■ **JOB 1**
Rewrite the passage about paying for an online business through an Earn-out. Begin at the words "This may sound", stop after "win-win situation all-round.", and put "Deferred-payment" in place of "Earn-out".
■ **JOB 2**
Carry on the passage about paying for an online business through an Earn-out from the point where it ends.

■ **PROVIDED TEXT**
— BEGIN —

To illustrate with a simplified example. You have agreed to purchase an online business for $300,000, based on an audited net profit averaging $10,000 per month. In real terms the monthly profit figure could be seasonal rather than regular, and this would be factored in to the agreement. But for simplicity here let’s assume a regular monthly net profit. It has been agreed that the upfront settlement payment will be $210,000. The remaining $90,000 will be settled on the basis that each month $15,000 will be paid, but entirely contingent on achieving the projected $10,000 net profit in that month. There are any number of possible intricacies, such as no payment being made in a ‘shortfall month’ or more commonly payment on a sliding scale reflecting the percentage of the projected profit actually attained. This entails a higher repayment in a higher performance month.
This may sound complex, particularly if we factor in that the total purchase amount in this scenario could be finalised earlier or later than the approximately 6-months timeframe envisaged for the Earn-out period in the situation described above. In a nifty variation on this approach, some Earn-out agreements fix the time frame itself rather than the instalment amounts, with the effect that if the business fails to perform fully to expectations the final price paid is somewhat lower than initially envisaged and conversely if it performs better then the buyer finally pays a little more in total than initially anticipated. Few buyers would be concerned about this as it is a win-win situation all-round.

— END —

■ **INFORMATION SUPPLIED**

— BEGIN —

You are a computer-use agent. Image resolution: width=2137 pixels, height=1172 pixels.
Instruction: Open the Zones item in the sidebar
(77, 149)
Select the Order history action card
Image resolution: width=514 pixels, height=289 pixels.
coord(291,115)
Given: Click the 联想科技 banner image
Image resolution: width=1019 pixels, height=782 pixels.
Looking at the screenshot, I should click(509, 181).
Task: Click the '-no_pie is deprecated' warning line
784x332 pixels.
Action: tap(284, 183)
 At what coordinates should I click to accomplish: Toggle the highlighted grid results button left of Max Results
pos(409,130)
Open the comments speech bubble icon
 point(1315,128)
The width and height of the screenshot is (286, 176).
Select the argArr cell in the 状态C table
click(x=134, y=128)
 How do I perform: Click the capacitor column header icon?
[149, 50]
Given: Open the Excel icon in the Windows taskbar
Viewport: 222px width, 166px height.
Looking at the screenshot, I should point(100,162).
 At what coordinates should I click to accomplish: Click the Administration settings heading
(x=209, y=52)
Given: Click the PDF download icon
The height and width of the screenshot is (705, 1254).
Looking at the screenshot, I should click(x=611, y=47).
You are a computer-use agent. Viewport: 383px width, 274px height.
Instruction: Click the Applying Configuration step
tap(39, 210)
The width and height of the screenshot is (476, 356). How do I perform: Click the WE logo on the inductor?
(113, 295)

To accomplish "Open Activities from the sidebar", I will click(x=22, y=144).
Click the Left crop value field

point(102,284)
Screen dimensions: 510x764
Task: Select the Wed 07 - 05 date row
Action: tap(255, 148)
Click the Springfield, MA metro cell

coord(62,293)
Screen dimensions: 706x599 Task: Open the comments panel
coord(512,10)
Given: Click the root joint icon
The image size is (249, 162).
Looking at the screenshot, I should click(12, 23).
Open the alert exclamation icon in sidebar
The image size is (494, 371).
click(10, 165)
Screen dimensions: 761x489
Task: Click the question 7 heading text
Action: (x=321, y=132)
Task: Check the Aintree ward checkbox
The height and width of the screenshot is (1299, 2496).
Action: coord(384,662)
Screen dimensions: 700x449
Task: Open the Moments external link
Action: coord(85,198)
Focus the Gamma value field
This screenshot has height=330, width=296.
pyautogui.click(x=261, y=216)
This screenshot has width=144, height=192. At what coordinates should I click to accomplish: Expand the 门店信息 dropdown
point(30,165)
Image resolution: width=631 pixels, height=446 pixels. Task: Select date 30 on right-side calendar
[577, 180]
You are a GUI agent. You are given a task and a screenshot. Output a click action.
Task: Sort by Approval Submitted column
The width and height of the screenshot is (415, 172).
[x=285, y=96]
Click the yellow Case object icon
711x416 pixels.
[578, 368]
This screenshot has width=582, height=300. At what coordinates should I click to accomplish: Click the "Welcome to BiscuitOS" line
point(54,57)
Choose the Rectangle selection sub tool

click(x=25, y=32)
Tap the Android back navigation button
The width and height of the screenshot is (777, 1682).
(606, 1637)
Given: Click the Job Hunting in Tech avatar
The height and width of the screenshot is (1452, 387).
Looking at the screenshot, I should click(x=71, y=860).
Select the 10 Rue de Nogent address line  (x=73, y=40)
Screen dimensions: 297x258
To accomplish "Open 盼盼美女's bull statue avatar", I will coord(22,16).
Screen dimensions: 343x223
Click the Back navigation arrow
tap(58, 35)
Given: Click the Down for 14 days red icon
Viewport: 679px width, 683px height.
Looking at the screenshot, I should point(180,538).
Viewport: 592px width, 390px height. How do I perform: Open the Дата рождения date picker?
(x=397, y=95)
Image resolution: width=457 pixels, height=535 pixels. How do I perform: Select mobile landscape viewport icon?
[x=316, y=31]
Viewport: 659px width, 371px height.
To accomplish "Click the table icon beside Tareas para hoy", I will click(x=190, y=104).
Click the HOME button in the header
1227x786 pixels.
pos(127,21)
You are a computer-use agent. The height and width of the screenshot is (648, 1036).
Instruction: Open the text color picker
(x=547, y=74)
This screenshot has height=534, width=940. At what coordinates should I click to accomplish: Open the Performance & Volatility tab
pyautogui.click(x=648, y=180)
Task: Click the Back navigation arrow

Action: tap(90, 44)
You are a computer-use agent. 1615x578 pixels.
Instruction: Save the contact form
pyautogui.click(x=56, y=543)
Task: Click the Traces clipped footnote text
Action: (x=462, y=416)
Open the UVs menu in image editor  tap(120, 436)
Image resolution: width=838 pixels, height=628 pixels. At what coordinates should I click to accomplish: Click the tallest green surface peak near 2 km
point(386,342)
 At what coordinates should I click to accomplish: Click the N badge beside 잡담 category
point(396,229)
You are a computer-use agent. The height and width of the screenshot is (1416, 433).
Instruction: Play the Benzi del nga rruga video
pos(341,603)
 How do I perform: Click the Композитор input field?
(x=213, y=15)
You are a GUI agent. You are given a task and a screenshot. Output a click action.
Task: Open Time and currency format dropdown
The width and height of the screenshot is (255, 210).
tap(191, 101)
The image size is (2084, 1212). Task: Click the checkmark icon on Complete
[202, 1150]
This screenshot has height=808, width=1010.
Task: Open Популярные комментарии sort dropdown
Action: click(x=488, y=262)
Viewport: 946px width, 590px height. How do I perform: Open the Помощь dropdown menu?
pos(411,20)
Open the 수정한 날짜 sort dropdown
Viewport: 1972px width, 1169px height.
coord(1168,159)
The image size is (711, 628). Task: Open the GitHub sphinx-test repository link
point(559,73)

— END —

■ **FINAL ANSWER 1**
This may sound complex, particularly if we factor in that the total purchase amount in this scenario could be finalised earlier or later than the approximately 6-months timeframe envisaged for the Deferred-payment period in the situation described above. In a nifty variation on this approach, some Deferred-payment agreements fix the time frame itself rather than the instalment amounts, with the effect that if the business fails to perform fully to expectations the final price paid is somewhat lower than initially envisaged and conversely if it performs better then the buyer finally pays a little more in total than initially anticipated. Few buyers would be concerned about this as it is a win-win situation all-round.

■ **FINAL ANSWER 2**
Given the complexity of the Earn-out detail to be negotiated, why do it? The advantages for the buyer are immense. Firstly, the obvious one of delaying full payment and the interest costs of investing 100% from settlement day. But more important is securing the self-interest of the seller in actively ensuring that all goes to plan, the projections are achieved or exceeded, and there is a smoothing of any potential bumps created in the transition process while migrating service provider accounts and supplier and client relationships.
While a six-figure or higher business acquisition will always involve a legally binding agreement, at the end of the day if there has been a 100% purchase payment made at the time of transfer then it will be close to impossible in practice to achieve compensation for any shortfall in predicted performance or for any unanticipated hurdles in migrating accounts. Retaining a proportion of the final payout figure provides real leverage to engage the interest of the seller in ensuring the smoothest transition. Leverage beats lawyers hands down.
Finally, honest relationships are the key to success. If the seller won’t agree to an Earn-out provision find out why. There may be a compelling reason for the seller’s position. If so, then that loss of leverage at the very least justifies you offering a somewhat lower purchase amount to offset the downside of settling in full at the time of transfer.
Negotiation needn’t be stressful. It’s a matter of understanding the seller, while remaining crystal clear about your own needs as a potential buyer.
Everyone wants a good deal.
When it comes to a website, what is a good deal? How do you decide how much you are willing to pay, good deal or not?
We’ll start by looking at “multiples”, the unit of measure that is most often used to express the value of a website.
When a website that makes $10,000 in net profit per year, sells for $20,000, we say it sold for a 2x multiple. The selling price was two times the annual net income.
Every website is unique. The “multiple” concept gives us a way to compare the value of sites that may have nothing in common except the generation of income.
Centurica publishes historical “multiple” data in its “Website Buyers Report”. The table below shows multiples by asking price in 2016. Note: the 2016 data has not yet been officially released.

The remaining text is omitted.